For several years we have been using our much loved aluminum A140 Spade anchor (33 lbs). It had held in a "weather bomb" - which sustained winds over 80 knots. The weather bomb story.
But this aluminum anchor has a bit of a weak spot: the shank. It bent slightly in the bomb (maybe 5 degrees) and perhaps a bit more in French Polynesia, where we caught it on a coral head, and loaded the shank sideways in very strong current and a squall at the same time. So it was time to think about a slightly more robust anchor. We've kept the Spade as a a backup because for the weight, it's still a great anchor.
We have been using a Manson Boss anchor for the past 18 or so months, from Australia to South Africa. We stayed in a marina for about 5 days in Australia, and about a week in Malaysia. Otherwise we have been anchored, so we have some good long term experience with this anchor. We have used it in sand, very soft mud, normal mud, coral sand, coral rubble, and small boulders about the size of bowling balls. No thick sea grass or weed to test it on.
Stowing it on the roller/deploying: the curved shank makes it very easy to self deploy and it self stows in the upright position.
Setting: It sets very quickly, much like the Spade. The Spade always seemed to like >3:1 to set, but we've got this one to set on 2.5:1 scopes in tight quarters. As usual, in mud it takes time for it to sink a bit before applying lots of reverse with the engine.

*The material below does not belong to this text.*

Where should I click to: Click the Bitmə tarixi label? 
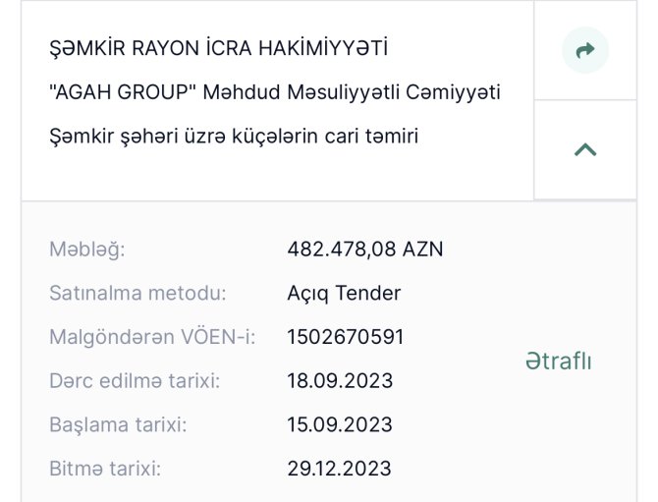105,469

Dragging: yes, a few times. Townsville, Australia has to have the soupiest mud I've ever experienced. We tried repeatedly to get it to set and it would just pull through the stuff. What came up with the anchor was like pea soup. Very difficult ground for any anchor. The Alor islands of Indonesia have deep anchorages and corally rubble bottoms. We try to never anchor in coral, but sometimes the options are few and the sun is setting. We anchored in very deep water, with limited scope due to local boats being close. Strong currents but not wind - and we woke up the next morning about 100-200m from where we had dropped the hook. I think we may have just hooked some coral rubble then popped free when the current switched directions. Overall it certainly has shown no bad faults in this area
Holding: Strongest sustained winds we've sat on the hook have been in the Maldives with over 50 knots for 10 minutes in one squall, and 40 knots for much longer. Its surface area is considerably greater than the Spade, so I think it should do as well in stronger winds.

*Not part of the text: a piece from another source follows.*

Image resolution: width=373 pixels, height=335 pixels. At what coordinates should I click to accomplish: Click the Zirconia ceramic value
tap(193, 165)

Issues: the shank has a nearly full length slot - " Brand new patented Manson Shackle Preventor™ The Manson Boss has one slot in the shank with two docking
stations to enable you to use your anchor in all seabeds. The patented
Preventor quickly unscrews and docks on the alternate station to
transform the anchor from a fixed shank to a sliding shank for operation
in foul ground. The Preventor is captive which means you won't lose it.
This is a waste of effort and weakens the shank. I don't know anyone who would really use this feature. The last thing I want is an anchor that unhooks itself with a sliding shackle. If the bottom is that foul, don't anchor there! The small plastic washer that holds the s.s. bolt in place to keep the shackle from sliding deforms if you tighten it too much
Really minor - but the s.s. bail over our anchor roller does a good job of scraping the galvanizing off the top of the shank. I'll have to cover the bail with a better protective foam collar instead of the wrapping of rope which always gets dislodged with time.
So that's it. It's a nice anchor, reasonably light for its huge surface area and seems to hold in strong winds.